Met maatregelen op het gebied van grensbeheer zijn de Turkse autoriteiten erin geslaagd het aantal personen dat irregulier vanuit Turks grondgebied oversteekt naar de Griekse eilanden, aanzienlijk te beperken. In januari en februari 2016 kwamen dagelijks gemiddeld respectievelijk 1 987 en 1 942 personen aan; in maart en april zijn deze cijfers gedaald tot 852 en 140. Dit resultaat is deels bereikt door meer patrouilles in het kustgebied en op de Egeïsche zee en deels door strengere maatregelen om de verplaatsingen van asielzoekers en vluchtelingen binnen Turkije te beperken. De uitvoering van de Verklaring EU-Turkije van 18 maart 2016 heeft ook een belangrijke rol gespeeld bij het ontmoedigen van het irreguliere vertrek van migranten.

De komende maanden is het van belang dat de Turkse autoriteiten hun inspanningen voortzetten om irregulier vertrek te voorkomen, onder andere door georganiseerde migrantensmokkel te bestrijden, en dat zij waakzaam blijven met betrekking tot het mogelijke ontstaan van nieuwe, alternatieve migratieroutes naar de EU.

De Turkse autoriteiten hebben de overeenkomst inzake de oprichting van een driepartijencentrum voor samenwerking aan de grensovergang 'Capitan Andreevo' geratificeerd. Deze overeenkomst zou zo snel mogelijk ten uitvoer moeten worden gelegd. De Turkse autoriteiten hebben hun Griekse tegenhangers formeel laten weten bereid te zijn een beveiligd communicatiekanaal op te zetten tussen de kustwacht van beide landen. De besprekingen hierover op technisch niveau zijn begonnen. Via een dergelijk communicatiekanaal zou gemakkelijker informatie kunnen worden uitgewisseld over migrantensmokkel en zouden patrouilleoperaties op zee beter kunnen worden gecoördineerd.

De Turkse autoriteiten hebben ook besloten tot oprichting van het Centrum voor nationale risicoanalyse (NACORAC); de EU zal een project financieren om de ontwikkeling hiervan te ondersteunen. Ook andere geplande projecten die door de EU worden gefinancierd, zullen bijdragen aan de verbetering van de grensbewaking aan de oostgrens van Turkije, om te voorkomen dat mensen ongezien de grens oversteken. Tot slot hebben de Turkse autoriteiten ook een gedragscode en anticorruptieregels vastgesteld voor het personeel van instanties voor grensbeheer.

_GEËXTRAHEERDE GEGEVENS_.
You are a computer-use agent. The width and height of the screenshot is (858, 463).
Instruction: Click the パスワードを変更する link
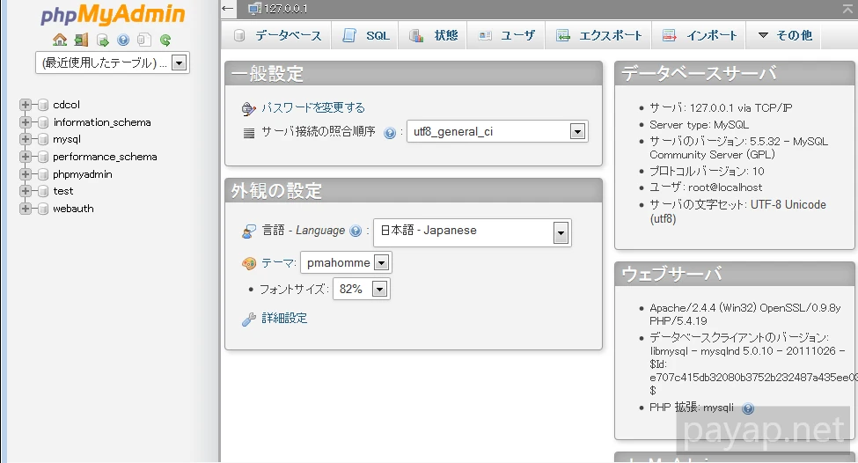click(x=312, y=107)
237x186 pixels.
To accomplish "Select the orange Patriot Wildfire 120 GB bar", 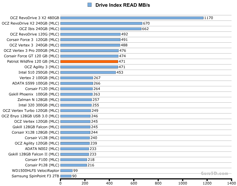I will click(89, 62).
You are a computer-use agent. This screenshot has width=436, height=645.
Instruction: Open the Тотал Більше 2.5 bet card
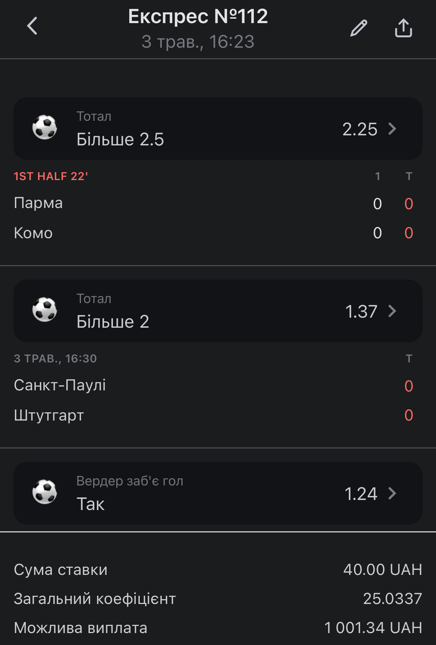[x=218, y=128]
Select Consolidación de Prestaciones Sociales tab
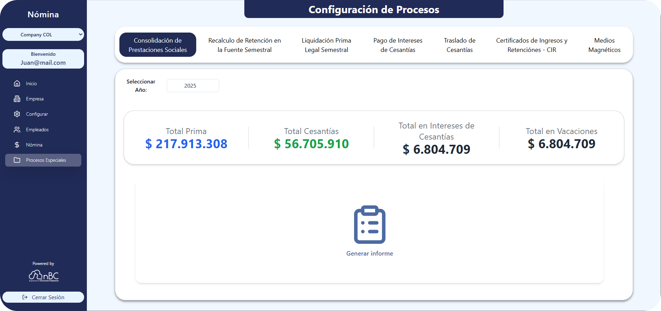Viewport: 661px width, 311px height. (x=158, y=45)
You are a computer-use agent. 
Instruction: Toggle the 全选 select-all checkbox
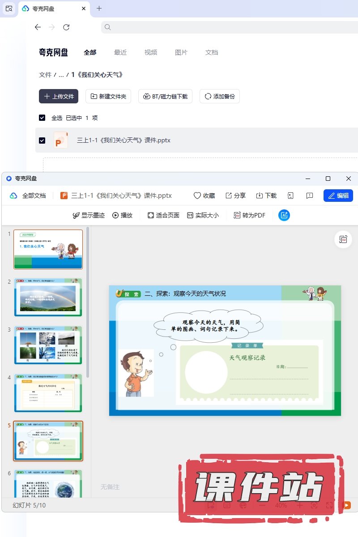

_OPDRACHT 1_.
Welke maanden noemt de tekst over het Turkse grensbeheer, en hoeveel personen kwamen er volgens die tekst in elk van die maanden dagelijks gemiddeld aan?
_OPDRACHT 2_.
Kun je de tekst over het Turkse grensbeheer oppakken na de laatste zin en in dezelfde stijl voortzetten?

_RUIMTE VOOR ANTWOORD 1_.
- januari 2016: 1 987
- februari 2016: 1 942
- maart: 852
- april: 140

_RUIMTE VOOR ANTWOORD 2_.
Ook op het gebied van asiel heeft Turkije zeer belangrijke maatregelen genomen.

Ten eerste verwerkt het directoraat-generaal voor migratiebeheer (DGMM), dat verantwoordelijk is voor het beheer van het Turkse asielsysteem, nu onmiddellijk alle nieuwe aanvragen voor internationale bescherming. Het DGMM is ook begonnen met het wegwerken van de achterstand van oude asielaanvragen die in afwachting zijn van een beoordeling. Eind februari was dit aantal opgelopen tot ongeveer 140 000 zaken. Dankzij de nieuwe proactieve aanpak van het DGMM en de mobilisering van extra personeel was deze achterstand eind april al teruggebracht tot ongeveer 100 000 hangende asielaanvragen. Hoewel het DGMM asielaanvragen nu snel verwerkt, is het objectief gezien niet mogelijk de hele achterstand weg te werken vóór eind juni 2016, de streefdatum die in de Verklaring EU-Turkije van 18 maart is gesteld voor de afronding van het visumliberaliseringsproces. Het DGMM heeft wel een stappenplan uitgewerkt om deze werkzaamheden voor eind 2016 te voltooien, en voert dit momenteel uit.

De Turkse autoriteiten zijn ook vorderingen blijven maken wat betreft de verstrekking van sociale bijstand aan de vluchtelingen die in het land verblijven. Op 27 april 2016 heeft de Turkse regering een verordening vastgesteld op grond waarvan degenen die internationale bescherming aanvragen of genieten, een werkvergunning kunnen krijgen op dezelfde wijze als reeds in januari 2015 was toegestaan aan Syrische vluchtelingen onder tijdelijke bescherming.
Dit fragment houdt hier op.